Bordeaux amanheceu em seu último fim de semana de abril de 2017 com uma triste sensação de déjà vu para os mais antigos vinhateiros da região, que ainda mantêm vivas as tristes lembranças das violentas geadas que castigaram de forma inclemente os vinhedos de Bordeaux, em 1956, quando as temperaturas alcançaram incríveis 11 °C abaixo de zero, devastando enormes áreas de suas vinhas, muitas das quais tiveram de ser integralmente replantadas.
Geadas primaveris são raras, mas normalmente esperadas, e, em muitos casos, podem ser previstas através dos modernos prognósticos meteorológicos, permitindo que os produtores se antecipem e protejam seus vinhedos através da utilização de métodos que, entre outros, incluem aquecedores, sprinklers, turbinas eólicas e, em alguns casos, como nos grandes Chateaux, o emprego de helicópteros, que com a movimentação do ar provocada por suas pás, consegue através da convecção térmica elevar a temperatura da superfície dos vinhedos.
Entretanto, nesta primavera de 2017, os dias 27 e 28 de abril em Bordeaux amanheceram com temperaturas próximas de 5 °C abaixo de zero em algumas áreas, suficientes para congelar e danificar de forma irremediável os primeiros e frágeis brotos dos vinhedos que se encontravam em plena fase de desenvolvimento.
Não se sabe ainda, com precisão, o reflexo deste incidente, no que diz respeito a qualidade, rendimento e preços da safra de 2017 em Bordeaux. Neste primeiro momento, o Conseil Interprofessionnel du Vin de Bordeaux estima que pouco mais de 70 % dos vinhedos da região foram, em maior ou menor escala, afetados pelas geadas consecutivas destas duas manhãs, atingindo aproximadamente 60 mil hectares, dos quais 20 % podem sofrer uma perda acima de 80 % de suas vinhas.
Em termos de volume de produção, acredita-se que, dos 570 milhões de litros produzidos na generosa safra 2016, a de 2017 deverá atingir pouco mais de 300 milhões de litros. Entretanto, como a floração de diferentes castas ocorrem em momentos distintos, associada à possibilidade de um segundo brotamento, por prudência, deve-se aguardar a passagem desta fase do ciclo vegetativo, para se saber o real dano causado aos vinhedos e, consequentemente, a estimativa oficial para a safra de 2017.
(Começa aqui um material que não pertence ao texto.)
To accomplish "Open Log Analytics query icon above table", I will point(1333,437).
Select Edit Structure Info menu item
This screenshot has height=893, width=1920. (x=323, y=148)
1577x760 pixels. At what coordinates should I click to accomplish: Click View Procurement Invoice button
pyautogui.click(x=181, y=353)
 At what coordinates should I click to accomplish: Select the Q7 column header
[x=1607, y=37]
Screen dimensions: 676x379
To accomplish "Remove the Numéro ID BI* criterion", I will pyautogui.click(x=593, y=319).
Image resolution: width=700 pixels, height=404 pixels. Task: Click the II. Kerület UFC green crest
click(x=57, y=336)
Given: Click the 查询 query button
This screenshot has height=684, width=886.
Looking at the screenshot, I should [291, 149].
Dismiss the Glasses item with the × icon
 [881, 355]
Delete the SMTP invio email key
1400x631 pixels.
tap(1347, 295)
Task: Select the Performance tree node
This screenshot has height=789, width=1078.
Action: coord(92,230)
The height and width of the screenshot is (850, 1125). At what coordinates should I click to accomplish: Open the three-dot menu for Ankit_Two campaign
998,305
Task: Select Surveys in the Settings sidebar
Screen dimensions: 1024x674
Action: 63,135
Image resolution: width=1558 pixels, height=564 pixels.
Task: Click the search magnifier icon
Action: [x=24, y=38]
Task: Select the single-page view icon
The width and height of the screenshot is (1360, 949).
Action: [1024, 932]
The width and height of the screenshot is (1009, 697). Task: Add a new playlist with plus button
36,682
Por um capricho da natureza, os maiores impactos da geada de abril ocorreram na margem direita, o que de certa maneira limita as perdas dos grandes Chateaux, em sua maioria localizados na margem esquerda. As denominações St-Estèphe, Pauillac e St-Julien passaram praticamente incólumes às forças da natureza, enquanto que em Margaux, Pessac-Léognan e Sauternes, as perdas foram consideradas pequenas.
Curiosamente, a geada de abril se refletirá nos preços dos vinhos da excepcional safra de 2016, que normalmente são definidos nas avaliações En Primeur entre os meses de março e abril do ano seguinte à colheita, e por esta razão não haviam sido ainda determinados. Desta maneira, a tendência dos produtores será a de corrigir para mais os preços da safra de 2016, com o objetivo de compensar as possíveis perdas, a serem ainda contabilizadas, da safra de 2017. Todavia a Fédération des Grands Vins de Bordeaux estima, preliminarmente, uma queda de um bilhão de euros no faturamento.